Personal Data Protection in the Czech Republic

One of the facts of modern life is that we are increasingly sharing more information about ourselves. Whether registering a trade license or signing up to use a plan with a phone company, you’ll find that you have to give the relevant authorities information about yourself, such as your name, permanent address, birth date and (if you have one) your Czech National Identification Number (rodné číslo). But how much of that information is safe? Who can get their hands on it? And what can you do about it when they do?

What the Law Says?
Being part of the European Union means that the protection of personal data in the Czech Republic is governed by both national laws and European guidelines. The guideline in question is Directive 95/46/EC, which claims to “respect the fundamental rights and freedoms, notably the right to privacy” of natural people whatever the nationality. However, the guidelines make some provisions for sharing of sensitive information on the grounds of “public interest”. One of the most recent and highest profile cases in which a company has been considered in breach of the guidelines concerns Google and the changes to its privacy policy. Viviane Reding, the EU commissioner for justice, saw those changes as conflicting with the guidelines. Soon they could tighten even further, because EU Parliament is proposing to replace them with one law to circumvent what is viewed as a costly divergence of the application of the current rules.

The Czech Act on Personal Data Protection (Act No. 101/2000 Coll.) specifies the nature of data more clearly. One of the most important distinctions it makes is between personal data and sensitive data. The former is the information used to identify a person as who they say they are and includes name, address and possibly telephone number. Sensitive data in the law is “data revealing nationality, racial or ethnic origin, political attitudes, trade-union membership, religious and philosophical beliefs, conviction of a criminal act, health status, and sexual life of the data subject and genetic data of the data subject.” Biometric data is also classified as sensitive.

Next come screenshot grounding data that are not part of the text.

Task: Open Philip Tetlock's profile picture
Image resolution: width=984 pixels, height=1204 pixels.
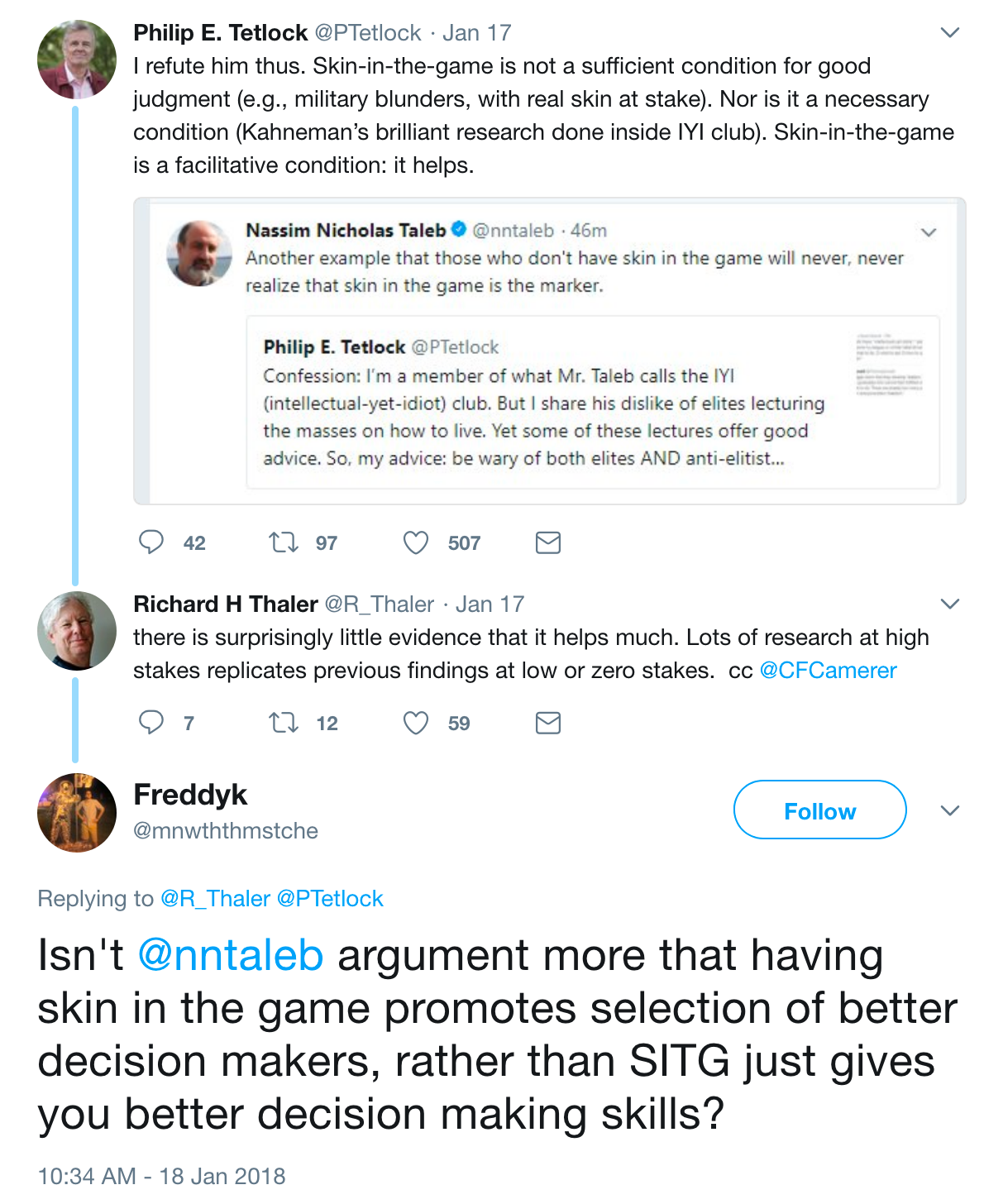Action: point(77,60)
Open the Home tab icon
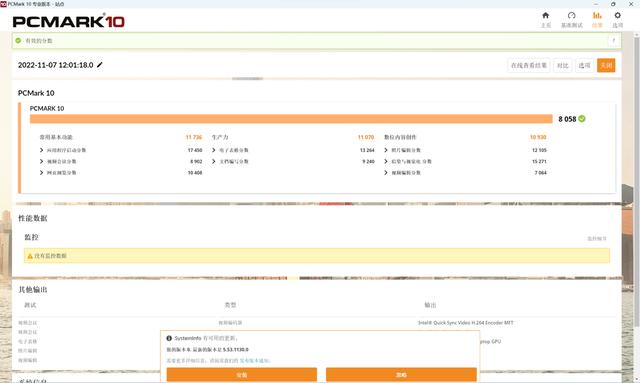Image resolution: width=640 pixels, height=383 pixels. [545, 16]

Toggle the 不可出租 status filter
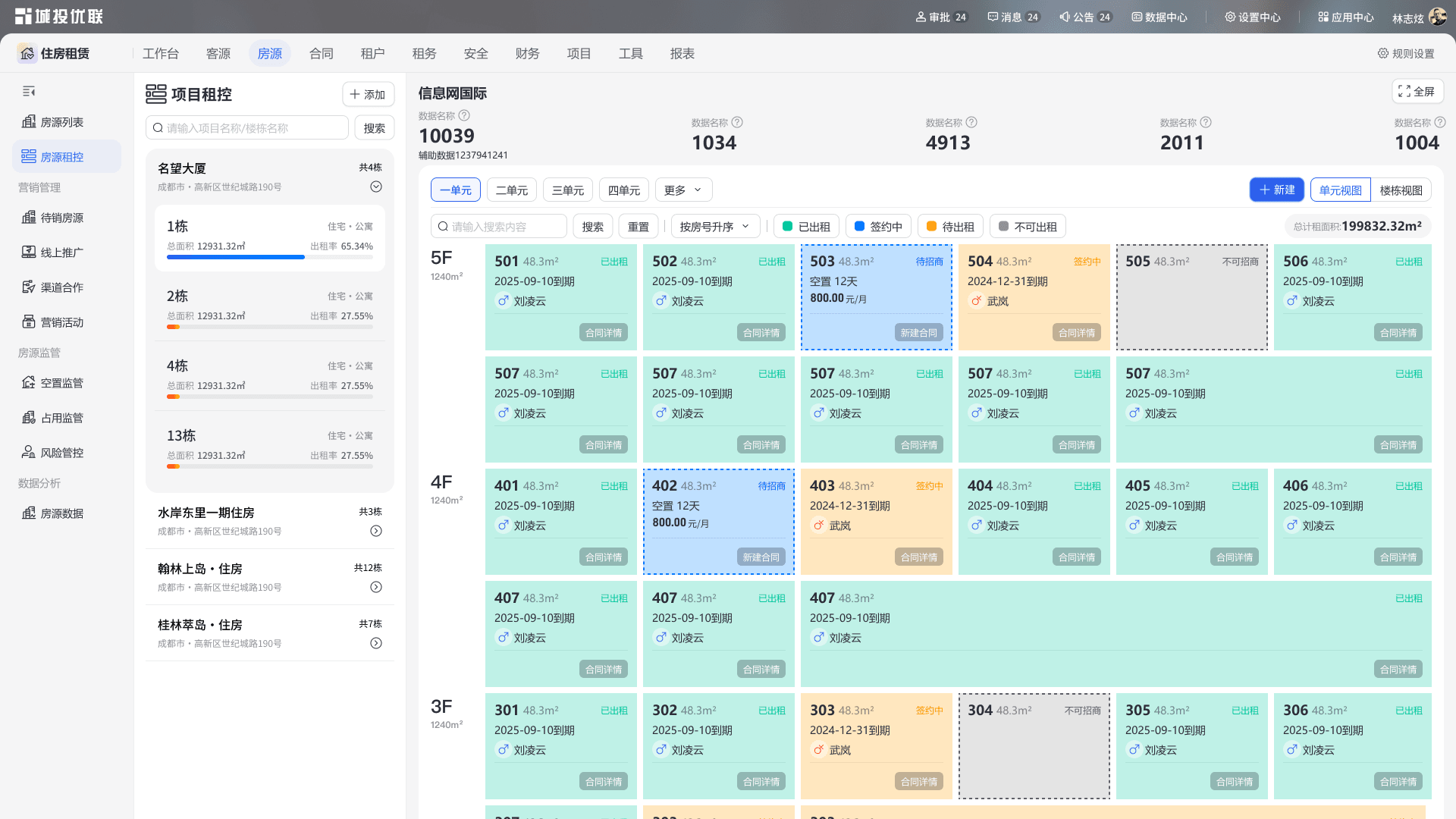tap(1028, 227)
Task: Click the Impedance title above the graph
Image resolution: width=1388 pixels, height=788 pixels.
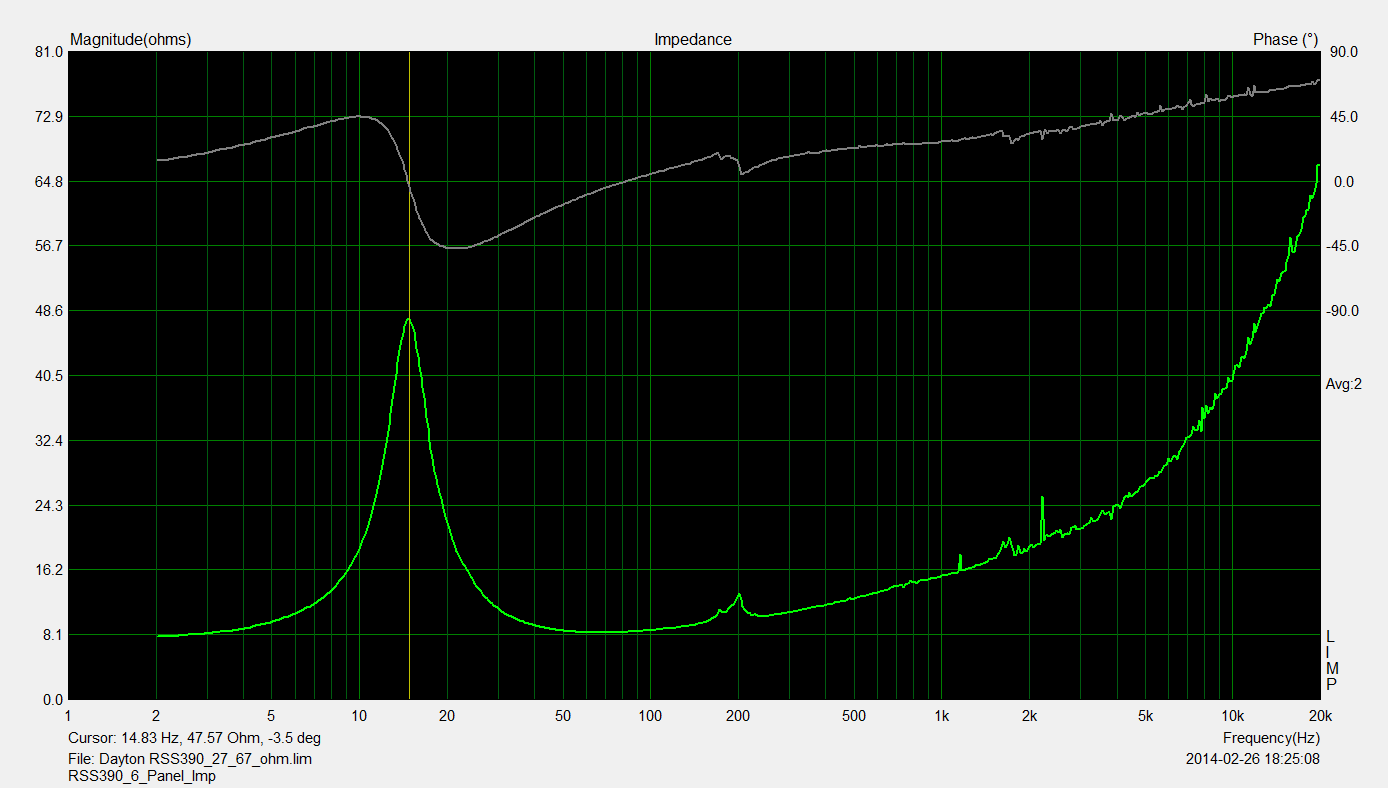Action: pyautogui.click(x=692, y=40)
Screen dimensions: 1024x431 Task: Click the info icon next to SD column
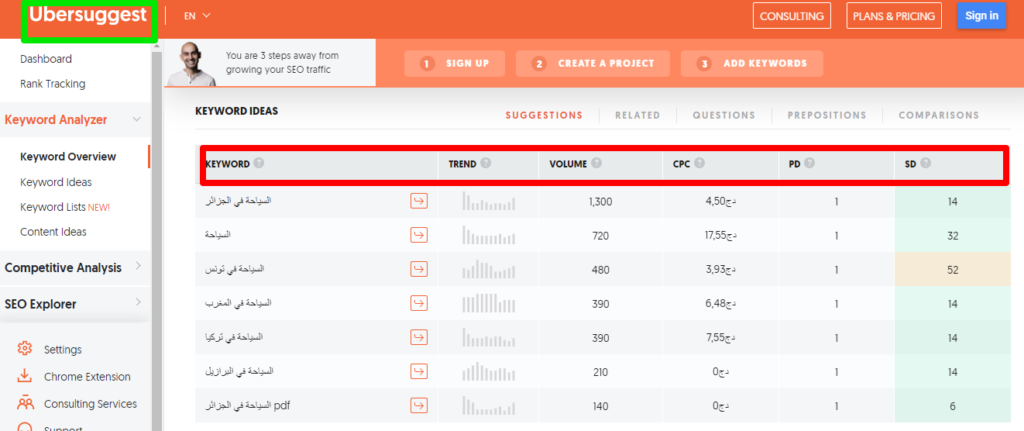click(926, 163)
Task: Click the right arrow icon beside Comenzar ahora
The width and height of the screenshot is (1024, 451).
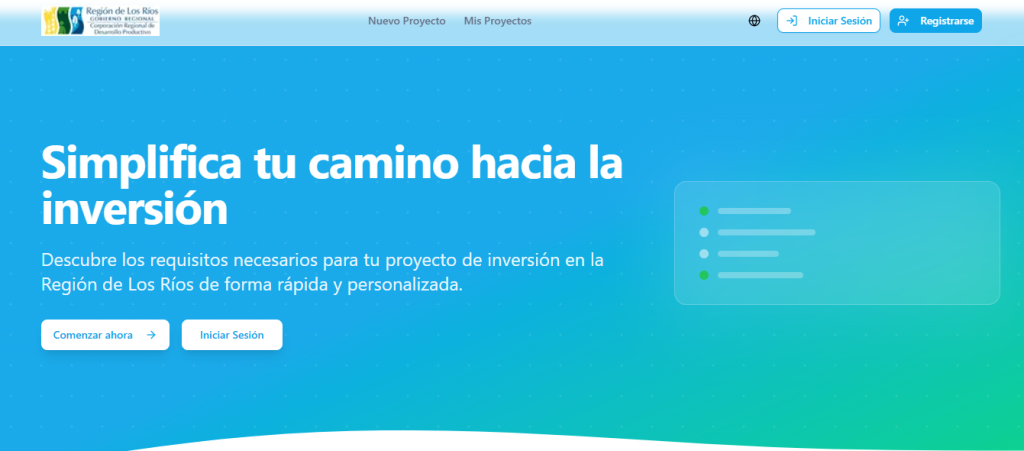Action: coord(151,335)
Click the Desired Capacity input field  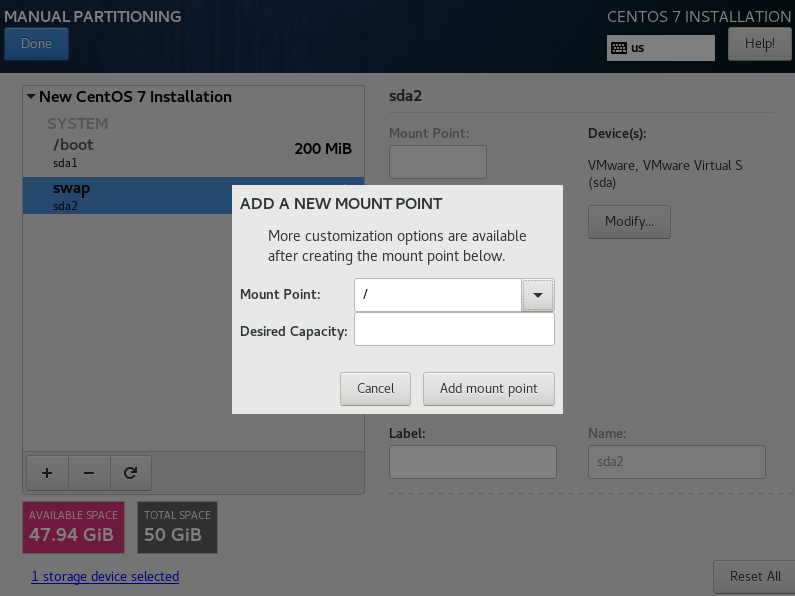coord(454,330)
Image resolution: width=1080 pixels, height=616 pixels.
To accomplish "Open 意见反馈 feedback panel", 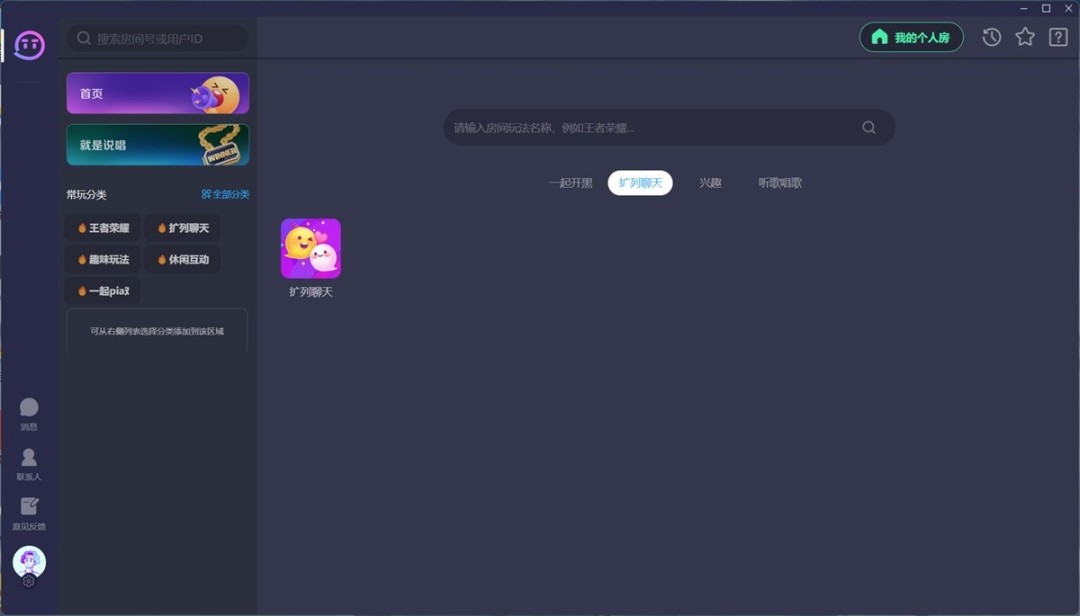I will point(29,510).
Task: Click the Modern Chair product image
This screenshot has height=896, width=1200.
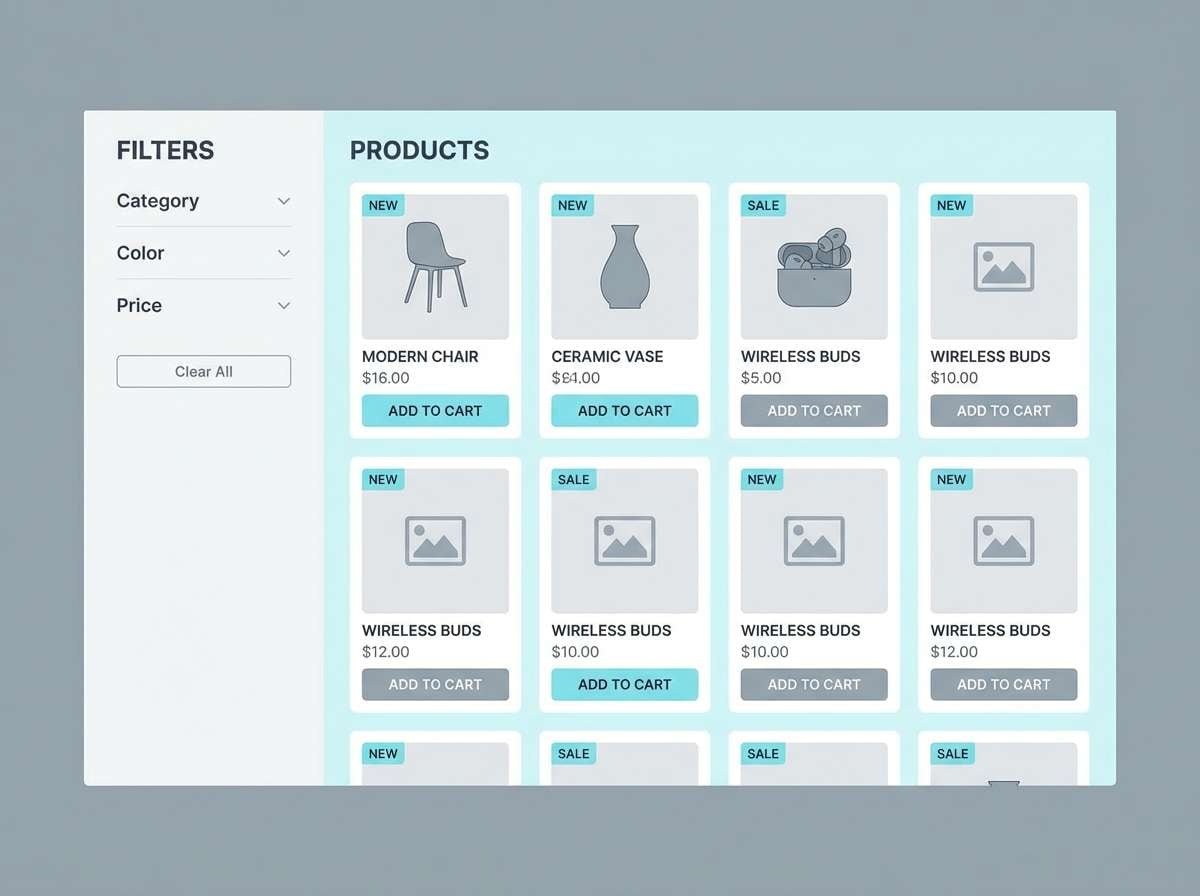Action: click(435, 265)
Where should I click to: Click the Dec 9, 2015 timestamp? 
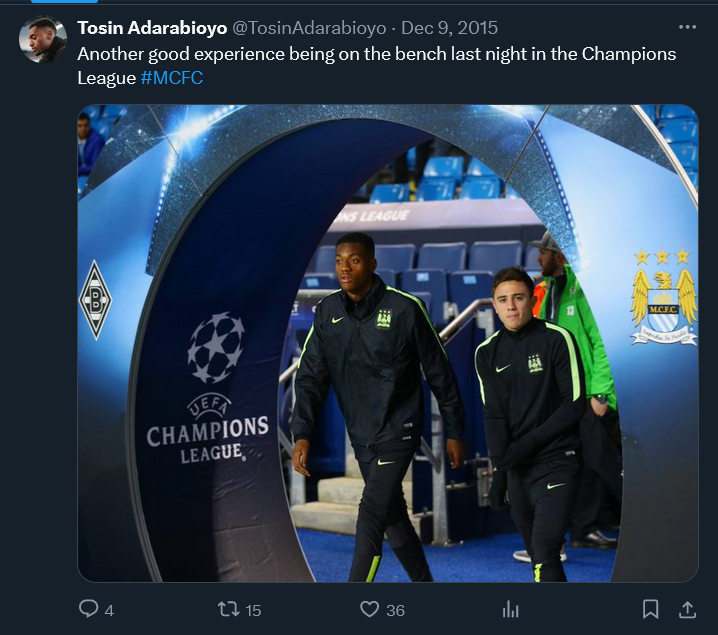[449, 28]
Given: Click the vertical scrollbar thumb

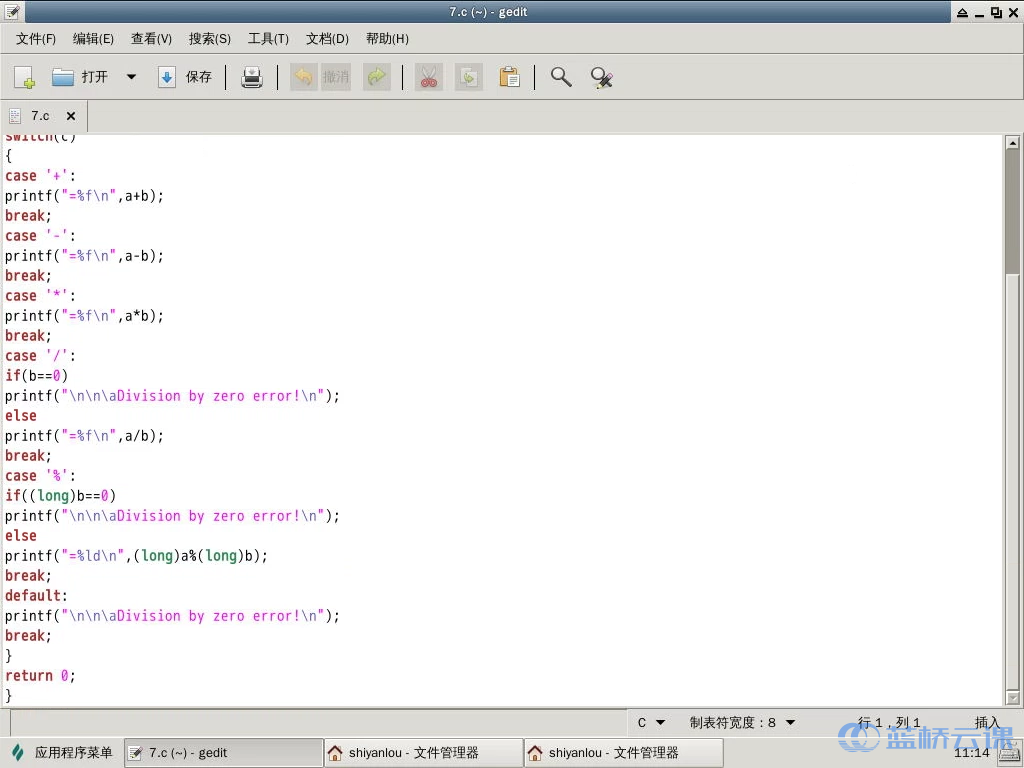Looking at the screenshot, I should pos(1012,210).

As for the thornier issue of sensitive data, she said, “collecting and processing of this sensitive data is generally prohibited, unless an explicit consent of the data subject (the person to whom the information is related) is given or if such processing is permitted by specific legal regulation, e.g. for prosecution and criminal investigation or protection of public health. In these cases, the controller (someone who collects personal data) does not have to have the data subject’s consent.”

Another way in which a third party can obtain your personal details is through your consent – which you may done inadvertently. Have you ever received a phone call from a telemarketer offering you, for instance, a new telephone plan? Have you wondered how this company, which may not be the company you have your plan with, got your number? Did you read the small print of your contract? Somewhere in the section on ‘processing personal data’ (zpracování osobních údajů), will be a clause about sharing your details with a third party for the purposes of marketing. It might stipulate that the marketing is only for that particular company – but once you’ve signed the contract they can share this information. so ask before signing anything. If you have an existing contract, request the company removes your details from any marketing lists.

Your credit history is not so easily accessible, and the situation around it is a little more complicated. Brosková explained, “Regarding credit rating, the situation is different. There is a Central Register of Debtors available online; however, it is a privately-run paid service. If you have a loan (bank, consumer loan), mortgage loan, or possess a credit card, or for example, you owe on taxes, social security insurance, etc., you will likely be listed in this register. Most of the financial institutions (sometimes even creditors other than banks) include in their contracts a provision allowing the creditor to transfer debtor’s information to this register. It means that by signing a mortgage loan contract you give consent to process your debts’ information and transfer it to the Central Debtors Register. Any person who would like to then scan a person’s financial history can access such information at one place.” Again, it might be necessary to read the fine print before taking out loans or opening an account.

Real Dangers
Sadly, with so much data being requested and processed there are risks. One of the most high profile examples of this abuse of data has allegedly involved the OpenCard project. (See here for the City of Prague’s response.) For those who are concerned and haven’t heard, it is now possible to obtain an OpenCard which does not have your personal data. The card costs 250 CZK and is available from the customer center at Jungamannová 35, window 60. Or you can wait because the project might be terminated.

Sharing with Other Countries
The fact that the Czech Republic is part of the European Union may make you wonder if personal information can be passed on to other EU member states. The short answer is “yes”, as specified in article 27, paragraph 1 of the Czech Act on Personal Data Protection. The key sentence reads: “Free flow of personal data shall not be restricted if data are transferred to a member state of the European Union.” The EU directive states: “Member States shall neither restrict nor prohibit the free flow of personal data between Member States for reasons connected with the protection afforded under paragraph.”